## Work to do
Can you collect every line in the entries below that contains the word "toolbar"?

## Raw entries
====
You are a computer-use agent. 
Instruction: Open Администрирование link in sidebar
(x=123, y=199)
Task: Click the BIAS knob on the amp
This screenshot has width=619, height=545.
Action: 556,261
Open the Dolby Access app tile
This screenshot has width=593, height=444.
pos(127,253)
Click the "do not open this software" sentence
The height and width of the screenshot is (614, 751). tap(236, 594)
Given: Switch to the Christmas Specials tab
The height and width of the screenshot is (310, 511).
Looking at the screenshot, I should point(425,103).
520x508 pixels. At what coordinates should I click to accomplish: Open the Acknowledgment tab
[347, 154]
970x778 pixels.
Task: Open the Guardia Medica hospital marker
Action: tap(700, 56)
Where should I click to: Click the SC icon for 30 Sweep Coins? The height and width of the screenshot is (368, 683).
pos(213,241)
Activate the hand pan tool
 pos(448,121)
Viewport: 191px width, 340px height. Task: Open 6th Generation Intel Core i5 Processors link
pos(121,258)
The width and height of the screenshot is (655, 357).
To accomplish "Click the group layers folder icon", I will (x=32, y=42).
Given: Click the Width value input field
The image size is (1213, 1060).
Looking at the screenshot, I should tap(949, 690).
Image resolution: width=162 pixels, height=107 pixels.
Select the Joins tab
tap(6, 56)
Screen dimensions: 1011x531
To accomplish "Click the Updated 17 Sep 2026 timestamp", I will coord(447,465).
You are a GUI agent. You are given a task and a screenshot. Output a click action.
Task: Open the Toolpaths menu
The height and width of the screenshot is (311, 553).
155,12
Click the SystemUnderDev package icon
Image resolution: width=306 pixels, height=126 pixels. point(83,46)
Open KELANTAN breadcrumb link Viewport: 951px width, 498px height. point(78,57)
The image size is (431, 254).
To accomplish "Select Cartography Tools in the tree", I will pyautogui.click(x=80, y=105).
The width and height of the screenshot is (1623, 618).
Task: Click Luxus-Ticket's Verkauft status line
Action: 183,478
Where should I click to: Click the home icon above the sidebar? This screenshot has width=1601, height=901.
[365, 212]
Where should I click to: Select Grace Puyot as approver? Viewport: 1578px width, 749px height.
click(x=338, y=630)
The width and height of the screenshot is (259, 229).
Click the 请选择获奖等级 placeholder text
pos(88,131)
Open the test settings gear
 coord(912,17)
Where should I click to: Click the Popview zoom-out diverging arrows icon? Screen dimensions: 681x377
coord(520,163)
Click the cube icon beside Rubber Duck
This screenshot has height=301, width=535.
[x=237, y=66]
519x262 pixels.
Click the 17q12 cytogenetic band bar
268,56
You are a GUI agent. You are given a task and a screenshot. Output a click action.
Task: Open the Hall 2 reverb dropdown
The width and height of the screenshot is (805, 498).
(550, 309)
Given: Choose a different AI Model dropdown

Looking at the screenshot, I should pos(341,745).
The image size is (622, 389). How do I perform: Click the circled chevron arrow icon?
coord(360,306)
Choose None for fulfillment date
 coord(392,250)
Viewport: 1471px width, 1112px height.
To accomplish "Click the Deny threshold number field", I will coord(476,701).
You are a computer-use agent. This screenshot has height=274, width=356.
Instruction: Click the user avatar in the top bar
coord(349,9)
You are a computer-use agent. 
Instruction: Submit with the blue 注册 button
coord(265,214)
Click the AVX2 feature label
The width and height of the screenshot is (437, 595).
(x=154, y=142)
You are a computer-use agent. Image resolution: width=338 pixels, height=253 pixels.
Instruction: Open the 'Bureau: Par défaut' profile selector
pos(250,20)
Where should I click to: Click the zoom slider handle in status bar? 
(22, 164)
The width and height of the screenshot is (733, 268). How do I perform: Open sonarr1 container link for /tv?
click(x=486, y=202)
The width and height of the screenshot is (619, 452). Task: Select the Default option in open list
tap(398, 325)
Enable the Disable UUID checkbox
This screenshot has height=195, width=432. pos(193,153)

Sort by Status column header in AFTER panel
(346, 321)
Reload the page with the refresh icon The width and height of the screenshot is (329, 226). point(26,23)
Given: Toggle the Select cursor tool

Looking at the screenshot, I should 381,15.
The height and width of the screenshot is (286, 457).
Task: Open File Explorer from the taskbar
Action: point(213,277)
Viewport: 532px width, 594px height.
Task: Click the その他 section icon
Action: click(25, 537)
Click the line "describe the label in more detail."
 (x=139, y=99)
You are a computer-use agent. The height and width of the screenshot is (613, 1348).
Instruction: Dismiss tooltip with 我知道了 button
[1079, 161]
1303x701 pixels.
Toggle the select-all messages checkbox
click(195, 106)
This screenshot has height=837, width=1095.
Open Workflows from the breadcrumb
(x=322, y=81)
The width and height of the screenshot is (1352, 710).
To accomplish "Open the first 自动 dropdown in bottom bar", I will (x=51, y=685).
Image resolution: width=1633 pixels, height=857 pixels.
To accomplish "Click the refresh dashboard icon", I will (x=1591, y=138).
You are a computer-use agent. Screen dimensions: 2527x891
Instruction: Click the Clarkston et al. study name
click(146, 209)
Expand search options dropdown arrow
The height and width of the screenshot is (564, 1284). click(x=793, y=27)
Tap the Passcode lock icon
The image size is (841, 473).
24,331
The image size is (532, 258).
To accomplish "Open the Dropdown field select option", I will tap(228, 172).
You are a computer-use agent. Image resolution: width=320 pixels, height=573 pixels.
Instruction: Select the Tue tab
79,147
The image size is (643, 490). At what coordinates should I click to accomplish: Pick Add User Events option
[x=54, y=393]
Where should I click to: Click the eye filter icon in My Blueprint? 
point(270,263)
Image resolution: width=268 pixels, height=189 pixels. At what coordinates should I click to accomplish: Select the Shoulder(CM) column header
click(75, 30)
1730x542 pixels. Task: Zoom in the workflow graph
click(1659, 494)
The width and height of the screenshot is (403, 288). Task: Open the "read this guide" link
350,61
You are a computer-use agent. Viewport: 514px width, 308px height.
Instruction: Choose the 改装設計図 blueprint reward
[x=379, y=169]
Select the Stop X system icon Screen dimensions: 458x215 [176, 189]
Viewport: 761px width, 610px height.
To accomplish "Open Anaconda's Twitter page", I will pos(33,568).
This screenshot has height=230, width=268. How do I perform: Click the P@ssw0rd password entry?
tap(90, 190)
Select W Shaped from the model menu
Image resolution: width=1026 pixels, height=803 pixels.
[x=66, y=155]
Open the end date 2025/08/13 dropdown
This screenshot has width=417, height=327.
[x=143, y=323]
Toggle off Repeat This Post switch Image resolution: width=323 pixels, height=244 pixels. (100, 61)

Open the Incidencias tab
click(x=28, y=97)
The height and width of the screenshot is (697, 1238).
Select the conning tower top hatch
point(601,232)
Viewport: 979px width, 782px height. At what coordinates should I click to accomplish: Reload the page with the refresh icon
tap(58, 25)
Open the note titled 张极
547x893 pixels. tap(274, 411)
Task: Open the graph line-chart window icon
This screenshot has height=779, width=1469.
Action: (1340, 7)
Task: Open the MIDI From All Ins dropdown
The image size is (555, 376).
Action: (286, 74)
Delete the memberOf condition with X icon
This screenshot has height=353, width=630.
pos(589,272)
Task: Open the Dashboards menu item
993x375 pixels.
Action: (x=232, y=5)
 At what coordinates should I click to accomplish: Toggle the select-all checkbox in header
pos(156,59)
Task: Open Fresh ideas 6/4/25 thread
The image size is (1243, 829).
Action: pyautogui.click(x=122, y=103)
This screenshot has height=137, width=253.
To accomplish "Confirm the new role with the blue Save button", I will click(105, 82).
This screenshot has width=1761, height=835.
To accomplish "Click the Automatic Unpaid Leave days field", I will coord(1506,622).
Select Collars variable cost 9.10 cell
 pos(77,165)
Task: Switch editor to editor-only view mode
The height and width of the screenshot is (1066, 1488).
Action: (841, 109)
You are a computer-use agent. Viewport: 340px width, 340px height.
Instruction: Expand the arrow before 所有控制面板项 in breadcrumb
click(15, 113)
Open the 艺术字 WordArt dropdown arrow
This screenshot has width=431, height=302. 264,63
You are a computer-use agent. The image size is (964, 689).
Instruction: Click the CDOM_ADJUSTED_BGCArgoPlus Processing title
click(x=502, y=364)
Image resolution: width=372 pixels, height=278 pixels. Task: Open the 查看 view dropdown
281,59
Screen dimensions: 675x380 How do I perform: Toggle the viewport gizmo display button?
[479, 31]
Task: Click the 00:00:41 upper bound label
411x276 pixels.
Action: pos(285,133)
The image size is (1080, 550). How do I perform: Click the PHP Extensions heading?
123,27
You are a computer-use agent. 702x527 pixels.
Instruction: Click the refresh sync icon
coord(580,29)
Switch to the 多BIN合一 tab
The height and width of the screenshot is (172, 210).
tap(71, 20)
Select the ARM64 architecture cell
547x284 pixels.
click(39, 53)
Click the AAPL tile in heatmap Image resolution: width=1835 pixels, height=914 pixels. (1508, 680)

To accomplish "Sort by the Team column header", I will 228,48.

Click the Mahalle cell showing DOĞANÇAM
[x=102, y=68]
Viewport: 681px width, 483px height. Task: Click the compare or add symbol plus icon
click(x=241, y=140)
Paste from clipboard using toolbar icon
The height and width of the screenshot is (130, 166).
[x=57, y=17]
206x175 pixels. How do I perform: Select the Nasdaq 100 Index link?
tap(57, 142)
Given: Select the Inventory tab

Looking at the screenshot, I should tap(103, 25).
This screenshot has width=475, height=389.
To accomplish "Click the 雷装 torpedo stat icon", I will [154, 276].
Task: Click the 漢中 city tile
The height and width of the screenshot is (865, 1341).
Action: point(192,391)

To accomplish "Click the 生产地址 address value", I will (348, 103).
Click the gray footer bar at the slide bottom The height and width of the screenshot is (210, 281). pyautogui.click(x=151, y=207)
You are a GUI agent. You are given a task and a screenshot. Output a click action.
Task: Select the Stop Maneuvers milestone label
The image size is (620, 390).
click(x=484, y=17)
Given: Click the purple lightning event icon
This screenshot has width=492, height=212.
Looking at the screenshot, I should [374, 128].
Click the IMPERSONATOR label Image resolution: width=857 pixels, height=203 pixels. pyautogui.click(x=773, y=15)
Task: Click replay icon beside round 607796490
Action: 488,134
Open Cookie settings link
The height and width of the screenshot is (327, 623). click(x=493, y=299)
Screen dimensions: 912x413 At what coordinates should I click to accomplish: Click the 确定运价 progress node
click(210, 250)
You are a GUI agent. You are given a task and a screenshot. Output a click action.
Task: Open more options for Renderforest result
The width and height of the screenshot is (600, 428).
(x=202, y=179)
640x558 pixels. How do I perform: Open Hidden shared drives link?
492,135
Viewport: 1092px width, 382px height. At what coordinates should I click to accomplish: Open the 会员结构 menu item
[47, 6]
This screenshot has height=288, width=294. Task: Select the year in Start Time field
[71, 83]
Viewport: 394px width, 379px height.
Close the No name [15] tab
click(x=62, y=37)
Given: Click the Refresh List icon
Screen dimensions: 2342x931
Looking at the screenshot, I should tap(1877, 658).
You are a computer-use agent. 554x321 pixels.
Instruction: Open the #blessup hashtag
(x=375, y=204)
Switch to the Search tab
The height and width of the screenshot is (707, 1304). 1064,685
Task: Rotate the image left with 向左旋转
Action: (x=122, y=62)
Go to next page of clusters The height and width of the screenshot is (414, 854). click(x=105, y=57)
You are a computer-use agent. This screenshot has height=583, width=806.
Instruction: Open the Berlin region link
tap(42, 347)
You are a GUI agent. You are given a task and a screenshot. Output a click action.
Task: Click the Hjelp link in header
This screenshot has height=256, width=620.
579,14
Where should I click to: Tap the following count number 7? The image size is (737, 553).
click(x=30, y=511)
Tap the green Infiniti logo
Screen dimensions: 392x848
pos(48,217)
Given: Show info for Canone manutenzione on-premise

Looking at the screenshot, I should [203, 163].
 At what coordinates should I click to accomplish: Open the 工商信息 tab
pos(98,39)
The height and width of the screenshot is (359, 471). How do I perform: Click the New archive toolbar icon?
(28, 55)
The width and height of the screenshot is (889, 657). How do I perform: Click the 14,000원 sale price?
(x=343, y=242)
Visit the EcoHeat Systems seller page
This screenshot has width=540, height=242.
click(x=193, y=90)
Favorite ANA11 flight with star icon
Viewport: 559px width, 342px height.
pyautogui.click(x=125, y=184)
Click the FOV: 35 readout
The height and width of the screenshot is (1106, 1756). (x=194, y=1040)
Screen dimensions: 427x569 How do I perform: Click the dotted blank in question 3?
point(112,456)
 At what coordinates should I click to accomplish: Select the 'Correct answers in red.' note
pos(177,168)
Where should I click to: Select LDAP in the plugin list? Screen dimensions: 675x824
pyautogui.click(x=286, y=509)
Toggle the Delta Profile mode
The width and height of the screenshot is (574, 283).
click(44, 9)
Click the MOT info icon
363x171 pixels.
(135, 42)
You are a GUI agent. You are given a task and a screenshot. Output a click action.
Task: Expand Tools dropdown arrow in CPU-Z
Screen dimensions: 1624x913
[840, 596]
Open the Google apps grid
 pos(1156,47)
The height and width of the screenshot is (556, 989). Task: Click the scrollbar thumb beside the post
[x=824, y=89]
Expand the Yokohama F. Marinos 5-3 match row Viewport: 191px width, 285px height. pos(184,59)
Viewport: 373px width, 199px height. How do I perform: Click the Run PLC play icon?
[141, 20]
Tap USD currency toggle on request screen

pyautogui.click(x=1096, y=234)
====
## Response below
Paste from clipboard using toolbar icon
The height and width of the screenshot is (359, 471). How do I perform: Click the New archive toolbar icon?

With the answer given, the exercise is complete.